While some climbers took to social media in anger, others have welcomed the announcement as a chance to help protect cultural heritage.

In a statement on its website, the Victorian Climbing Club said Barengi Gadjin Land Council shared this news about the discovery at a rock climbing roundtable discussion

prior to making a public statement.

The VCC descirbed it as 'a positive story of celebration and a demonstration of their faith in the climbing community to do the right thing'.

"The VCC and CliffCare are humbled by this gesture of trust towards climbers and welcomes this amazing discovery. We are exited to learn more about this rediscovered Cultural Heritage and look forward to help preserving it for future generations."

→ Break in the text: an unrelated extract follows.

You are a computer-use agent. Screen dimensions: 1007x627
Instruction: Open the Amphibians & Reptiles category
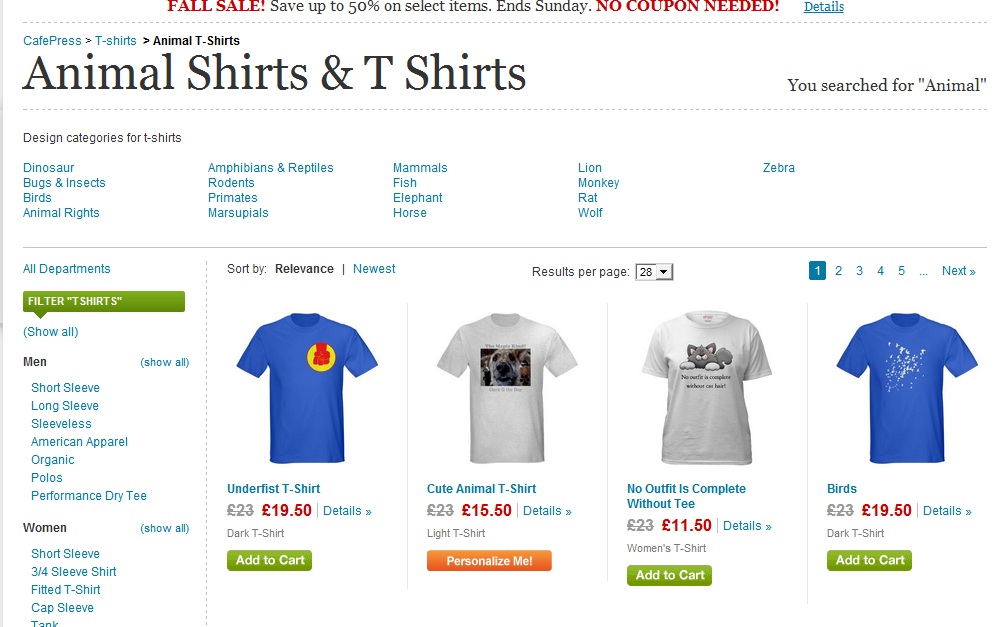click(x=270, y=168)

Barengi Gadjin manager of on-country operations Stuart Harradine said

“The identification and registration of cultural heritage sites at Taylors Rock is exciting news for our traditional owners, the Wotjobaluk, Jaadwa, Jadawadjali, Wergaia and Jupagulk peoples,” he said.
“We have cultural obligations to ensure the protection of these sites within the Dyurrite cultural landscape, as we and our ancestors before us have done for tens of thousands of years.
“Their protection is supported by the Aboriginal Heritage Act and regulations, in which our organisation, Barengi Gadjin Land Council, is recognised and has responsibilities for managing and protecting Aboriginal cultural heritage.
“We hope that visitors to Dyurrite respect our wishes and avoid entering this particular location to ensure its protection.”